(Beginning of Data supplied)
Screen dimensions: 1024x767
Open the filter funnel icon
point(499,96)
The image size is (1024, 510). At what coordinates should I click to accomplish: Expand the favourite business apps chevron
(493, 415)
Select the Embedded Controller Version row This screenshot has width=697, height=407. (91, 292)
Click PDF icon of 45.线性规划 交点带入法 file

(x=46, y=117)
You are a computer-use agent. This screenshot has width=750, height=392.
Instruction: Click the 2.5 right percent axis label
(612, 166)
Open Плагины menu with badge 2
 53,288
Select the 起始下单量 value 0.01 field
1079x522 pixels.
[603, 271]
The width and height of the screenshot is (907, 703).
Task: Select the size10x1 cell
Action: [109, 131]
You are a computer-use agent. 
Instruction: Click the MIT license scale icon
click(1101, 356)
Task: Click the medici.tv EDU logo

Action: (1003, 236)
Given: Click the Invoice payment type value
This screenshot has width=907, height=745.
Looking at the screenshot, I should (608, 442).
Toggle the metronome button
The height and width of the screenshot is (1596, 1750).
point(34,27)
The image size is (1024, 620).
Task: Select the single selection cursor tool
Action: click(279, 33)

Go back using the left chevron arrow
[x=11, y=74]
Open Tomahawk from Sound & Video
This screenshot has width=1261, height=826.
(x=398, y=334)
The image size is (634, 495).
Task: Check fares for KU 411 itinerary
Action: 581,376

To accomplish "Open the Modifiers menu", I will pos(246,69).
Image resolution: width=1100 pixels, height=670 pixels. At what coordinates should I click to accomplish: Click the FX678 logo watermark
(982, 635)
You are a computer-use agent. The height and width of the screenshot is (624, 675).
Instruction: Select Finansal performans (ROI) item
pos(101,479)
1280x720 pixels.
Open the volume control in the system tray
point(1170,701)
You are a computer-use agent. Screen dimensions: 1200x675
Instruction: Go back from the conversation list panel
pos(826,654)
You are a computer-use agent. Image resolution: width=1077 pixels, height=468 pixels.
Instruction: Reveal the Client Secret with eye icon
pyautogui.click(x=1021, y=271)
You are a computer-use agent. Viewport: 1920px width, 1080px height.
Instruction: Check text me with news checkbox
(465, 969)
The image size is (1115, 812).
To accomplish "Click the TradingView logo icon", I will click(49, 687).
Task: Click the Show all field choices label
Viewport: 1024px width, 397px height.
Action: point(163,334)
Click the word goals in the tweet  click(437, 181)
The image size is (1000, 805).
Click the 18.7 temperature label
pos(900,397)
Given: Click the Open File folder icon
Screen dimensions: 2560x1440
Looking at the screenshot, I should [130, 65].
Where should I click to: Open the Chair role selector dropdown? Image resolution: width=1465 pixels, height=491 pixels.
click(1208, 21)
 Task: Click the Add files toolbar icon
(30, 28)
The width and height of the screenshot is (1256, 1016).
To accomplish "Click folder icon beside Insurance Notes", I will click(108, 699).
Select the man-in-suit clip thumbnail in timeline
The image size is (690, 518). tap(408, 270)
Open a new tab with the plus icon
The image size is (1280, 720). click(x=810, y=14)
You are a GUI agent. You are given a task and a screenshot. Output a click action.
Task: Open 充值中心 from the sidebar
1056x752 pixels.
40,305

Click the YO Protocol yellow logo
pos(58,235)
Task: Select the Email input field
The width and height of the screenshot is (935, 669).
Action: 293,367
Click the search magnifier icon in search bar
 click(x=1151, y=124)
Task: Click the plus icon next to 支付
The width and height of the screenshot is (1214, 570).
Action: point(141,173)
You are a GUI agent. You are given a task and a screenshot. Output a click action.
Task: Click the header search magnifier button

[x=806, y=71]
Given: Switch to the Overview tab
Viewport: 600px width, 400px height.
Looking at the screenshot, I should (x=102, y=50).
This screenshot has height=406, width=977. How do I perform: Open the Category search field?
(End of Data supplied)
* Exercise description:
In the records above, find the lines containing "computer" and copy them.

* Answer section:
You are a computer-use agent. This screenshot has width=750, height=392.
You are a computer-use agent. 
You are a computer-use agent. The height and width of the screenshot is (624, 675).
You are a computer-use agent. Screen dimensions: 1200x675
You are a computer-use agent. Image resolution: width=1077 pixels, height=468 pixels.
You are a computer-use agent. Viewport: 1920px width, 1080px height.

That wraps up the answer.